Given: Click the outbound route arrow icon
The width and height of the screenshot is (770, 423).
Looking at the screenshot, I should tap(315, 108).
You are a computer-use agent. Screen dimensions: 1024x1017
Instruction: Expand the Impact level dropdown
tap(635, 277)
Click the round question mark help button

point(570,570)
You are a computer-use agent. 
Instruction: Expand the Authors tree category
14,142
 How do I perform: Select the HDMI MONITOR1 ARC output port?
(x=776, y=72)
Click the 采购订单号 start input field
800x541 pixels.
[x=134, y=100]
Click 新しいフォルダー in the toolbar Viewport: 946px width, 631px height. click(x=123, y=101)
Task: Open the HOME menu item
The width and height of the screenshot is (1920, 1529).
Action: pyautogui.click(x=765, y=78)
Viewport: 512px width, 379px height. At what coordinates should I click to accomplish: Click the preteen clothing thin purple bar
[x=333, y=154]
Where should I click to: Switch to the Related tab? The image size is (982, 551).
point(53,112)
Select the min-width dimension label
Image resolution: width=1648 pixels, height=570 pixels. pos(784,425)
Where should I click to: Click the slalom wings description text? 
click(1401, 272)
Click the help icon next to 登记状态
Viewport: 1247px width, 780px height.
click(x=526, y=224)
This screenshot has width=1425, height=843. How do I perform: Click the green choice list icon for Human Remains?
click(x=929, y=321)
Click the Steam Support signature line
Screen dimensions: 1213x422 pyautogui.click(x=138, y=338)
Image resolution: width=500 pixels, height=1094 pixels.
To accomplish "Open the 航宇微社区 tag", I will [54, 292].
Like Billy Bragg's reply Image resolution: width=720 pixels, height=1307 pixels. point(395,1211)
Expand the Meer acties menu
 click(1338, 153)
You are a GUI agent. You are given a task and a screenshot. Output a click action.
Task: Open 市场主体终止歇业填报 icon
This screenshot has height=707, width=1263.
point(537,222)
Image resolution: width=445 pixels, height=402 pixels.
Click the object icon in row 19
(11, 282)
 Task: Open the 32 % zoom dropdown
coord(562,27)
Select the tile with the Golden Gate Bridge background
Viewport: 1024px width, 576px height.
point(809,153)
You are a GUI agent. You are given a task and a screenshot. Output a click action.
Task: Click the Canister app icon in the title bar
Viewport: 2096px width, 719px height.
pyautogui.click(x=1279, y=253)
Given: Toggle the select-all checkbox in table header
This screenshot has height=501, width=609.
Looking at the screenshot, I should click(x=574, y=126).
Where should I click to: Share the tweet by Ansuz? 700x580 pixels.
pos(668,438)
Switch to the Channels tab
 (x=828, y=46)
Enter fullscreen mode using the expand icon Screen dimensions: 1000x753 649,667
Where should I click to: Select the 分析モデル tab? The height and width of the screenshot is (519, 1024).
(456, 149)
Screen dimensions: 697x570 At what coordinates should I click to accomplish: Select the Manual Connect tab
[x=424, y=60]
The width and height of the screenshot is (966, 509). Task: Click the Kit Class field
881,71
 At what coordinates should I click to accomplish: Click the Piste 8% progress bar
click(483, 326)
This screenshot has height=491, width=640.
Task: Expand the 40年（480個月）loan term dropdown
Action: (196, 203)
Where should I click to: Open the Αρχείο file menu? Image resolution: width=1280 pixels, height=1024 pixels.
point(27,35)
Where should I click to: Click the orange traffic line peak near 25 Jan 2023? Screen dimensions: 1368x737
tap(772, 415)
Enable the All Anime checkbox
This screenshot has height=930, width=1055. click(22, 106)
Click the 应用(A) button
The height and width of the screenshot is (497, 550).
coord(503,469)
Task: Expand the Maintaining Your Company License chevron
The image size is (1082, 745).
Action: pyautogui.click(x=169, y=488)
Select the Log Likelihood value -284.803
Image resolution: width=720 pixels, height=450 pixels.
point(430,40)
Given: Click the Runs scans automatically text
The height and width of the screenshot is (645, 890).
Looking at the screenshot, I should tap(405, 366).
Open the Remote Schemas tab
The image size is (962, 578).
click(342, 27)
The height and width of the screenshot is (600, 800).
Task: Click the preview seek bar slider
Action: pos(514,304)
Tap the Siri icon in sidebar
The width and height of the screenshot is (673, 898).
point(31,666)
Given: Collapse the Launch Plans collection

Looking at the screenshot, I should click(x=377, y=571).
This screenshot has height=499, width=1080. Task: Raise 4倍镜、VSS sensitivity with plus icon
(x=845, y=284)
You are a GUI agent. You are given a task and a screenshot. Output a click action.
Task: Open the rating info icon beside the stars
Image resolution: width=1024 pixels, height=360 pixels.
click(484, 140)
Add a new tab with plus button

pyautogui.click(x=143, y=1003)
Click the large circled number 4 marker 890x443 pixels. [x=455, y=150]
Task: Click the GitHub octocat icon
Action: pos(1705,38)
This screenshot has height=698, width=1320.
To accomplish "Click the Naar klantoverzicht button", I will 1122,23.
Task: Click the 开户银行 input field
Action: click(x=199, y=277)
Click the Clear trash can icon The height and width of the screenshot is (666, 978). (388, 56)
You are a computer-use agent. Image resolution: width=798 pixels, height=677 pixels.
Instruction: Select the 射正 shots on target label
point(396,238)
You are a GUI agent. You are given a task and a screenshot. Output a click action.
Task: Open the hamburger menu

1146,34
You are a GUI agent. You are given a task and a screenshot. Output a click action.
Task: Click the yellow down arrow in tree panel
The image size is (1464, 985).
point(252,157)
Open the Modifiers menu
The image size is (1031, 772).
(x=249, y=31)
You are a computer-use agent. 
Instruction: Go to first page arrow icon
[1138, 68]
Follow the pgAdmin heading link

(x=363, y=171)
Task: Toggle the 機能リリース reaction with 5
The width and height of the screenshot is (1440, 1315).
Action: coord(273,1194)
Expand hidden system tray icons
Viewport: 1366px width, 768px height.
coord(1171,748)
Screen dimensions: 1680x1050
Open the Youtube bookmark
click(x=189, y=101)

Task details: If a line in the entries above has the word "computer", copy it.

Task result:
You are a computer-use agent. Screen dimensions: 1024x1017
You are a computer-use agent. 
You are a computer-use agent. Image resolution: width=798 pixels, height=677 pixels.
You are a computer-use agent. 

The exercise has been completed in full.